ASBESTOS FRAUD Robert Moore (top and second left above), paid by corporate surveillance group K2 Intelligence to spy on asbestos activists, scammed invitations to campaign events worldwide including two conferences organised by the US Asbestos Disease Advocacy Organisation (ADAO).

With offices in London, New York, Madrid, Geneva and Los Angeles, K2 Intelligence boasts it “is redefining 21st century corporate intelligence by combining deep subject-matter expertise with cutting-edge technology in an unprecedented way.”

But it’s not above a bit of old-fashioned spying. 

Which is why, in November 2018, K2 Intelligence found itself paying ‘substantial’ damages to five prominent anti-asbestos campaigners. The confidential settlement came after evidence emerged K2 had orchestrated a covert surveillance operation intended to undermine efforts to ban the deadly fibre.

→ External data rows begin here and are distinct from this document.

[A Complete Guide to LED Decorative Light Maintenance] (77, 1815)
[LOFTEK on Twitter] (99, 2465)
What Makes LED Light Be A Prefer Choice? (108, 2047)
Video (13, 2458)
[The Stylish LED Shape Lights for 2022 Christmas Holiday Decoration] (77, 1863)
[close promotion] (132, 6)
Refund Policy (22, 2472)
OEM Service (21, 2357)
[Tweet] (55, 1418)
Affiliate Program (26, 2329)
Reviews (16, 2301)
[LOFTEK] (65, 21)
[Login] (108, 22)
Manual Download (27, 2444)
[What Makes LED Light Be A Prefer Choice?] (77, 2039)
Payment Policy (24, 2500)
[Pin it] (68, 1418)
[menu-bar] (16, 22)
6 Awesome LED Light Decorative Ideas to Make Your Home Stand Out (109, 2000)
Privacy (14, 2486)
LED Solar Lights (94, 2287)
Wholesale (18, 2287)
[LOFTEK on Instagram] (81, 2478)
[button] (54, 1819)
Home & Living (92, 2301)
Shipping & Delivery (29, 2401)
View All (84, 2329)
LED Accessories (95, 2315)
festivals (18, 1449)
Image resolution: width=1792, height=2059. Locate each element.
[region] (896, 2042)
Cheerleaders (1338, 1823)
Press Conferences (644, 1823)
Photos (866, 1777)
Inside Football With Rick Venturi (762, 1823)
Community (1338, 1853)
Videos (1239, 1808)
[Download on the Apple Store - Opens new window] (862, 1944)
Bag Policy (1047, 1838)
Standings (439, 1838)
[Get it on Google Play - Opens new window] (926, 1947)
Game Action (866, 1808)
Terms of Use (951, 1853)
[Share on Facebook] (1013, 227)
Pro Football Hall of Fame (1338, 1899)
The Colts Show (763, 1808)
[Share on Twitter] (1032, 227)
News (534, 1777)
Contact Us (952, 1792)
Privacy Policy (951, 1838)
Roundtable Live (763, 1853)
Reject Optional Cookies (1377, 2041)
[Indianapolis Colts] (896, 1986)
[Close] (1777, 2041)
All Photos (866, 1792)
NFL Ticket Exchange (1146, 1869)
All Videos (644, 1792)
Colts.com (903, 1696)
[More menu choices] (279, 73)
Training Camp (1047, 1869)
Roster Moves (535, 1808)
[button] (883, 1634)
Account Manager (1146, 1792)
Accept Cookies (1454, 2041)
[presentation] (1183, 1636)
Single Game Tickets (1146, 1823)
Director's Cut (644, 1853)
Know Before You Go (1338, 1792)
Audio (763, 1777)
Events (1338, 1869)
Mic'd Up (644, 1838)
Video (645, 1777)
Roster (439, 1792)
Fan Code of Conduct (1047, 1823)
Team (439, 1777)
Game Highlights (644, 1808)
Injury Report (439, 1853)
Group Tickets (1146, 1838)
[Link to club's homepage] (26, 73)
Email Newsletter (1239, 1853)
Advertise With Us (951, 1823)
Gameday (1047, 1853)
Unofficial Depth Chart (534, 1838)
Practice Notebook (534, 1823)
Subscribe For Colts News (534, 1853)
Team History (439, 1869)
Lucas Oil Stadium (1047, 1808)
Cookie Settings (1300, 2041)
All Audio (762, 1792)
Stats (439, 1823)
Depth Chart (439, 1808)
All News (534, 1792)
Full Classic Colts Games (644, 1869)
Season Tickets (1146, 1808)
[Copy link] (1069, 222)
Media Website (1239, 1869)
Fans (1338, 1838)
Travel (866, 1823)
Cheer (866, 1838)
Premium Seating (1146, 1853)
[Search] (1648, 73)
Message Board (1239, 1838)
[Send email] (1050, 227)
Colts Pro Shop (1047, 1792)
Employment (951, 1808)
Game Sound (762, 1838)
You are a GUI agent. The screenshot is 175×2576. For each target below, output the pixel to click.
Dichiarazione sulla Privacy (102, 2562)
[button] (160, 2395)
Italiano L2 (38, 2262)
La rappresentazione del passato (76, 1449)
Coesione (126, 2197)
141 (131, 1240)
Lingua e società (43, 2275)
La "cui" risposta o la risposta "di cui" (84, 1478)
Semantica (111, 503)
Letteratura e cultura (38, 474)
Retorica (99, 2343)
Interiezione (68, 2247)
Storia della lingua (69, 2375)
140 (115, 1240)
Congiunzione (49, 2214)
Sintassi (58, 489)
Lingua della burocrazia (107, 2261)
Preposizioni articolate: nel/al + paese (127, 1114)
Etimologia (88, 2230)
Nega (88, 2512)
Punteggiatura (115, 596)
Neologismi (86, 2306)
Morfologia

The campaigners took their legal case against K2, Matteo Bigazzi, K2’s executive managing director in London (right), and the hired infiltrator, former TV producer Robert Moore. The London high court heard details of ‘Project Spring’, where Moore was paid six figure sums for four years to infiltrate and spy on the campaigners’ anti-asbestos network, including secretly recording phone conversations and meetings.

Exposed in court

K2 settled the legal action two years into the court proceedings, by which time the court had already heard the aim of K2’s espionage was to gather information about the campaigners, their methods, funding and future plans. In a document entitled ‘Phase One Report’ presented to the court, Moore told Bigazzi that the best way to infiltrate the group without arousing suspicions would be to present himself as a documentary filmmaker eager to develop a series of films about dangerous industries, not just asbestos.

WHO PAYS?  K2’s clients, which the global surveillance firm had tried strenuously to conceal, were revealed on the instruction of the high court to be Wetherby Select Ltd, a holding company in the British Virgin Islands; Kazakh asbestos and employers’ lobbyist Nurlan Omarov; and politically well-placed US fixer Daniel Kunin. [more]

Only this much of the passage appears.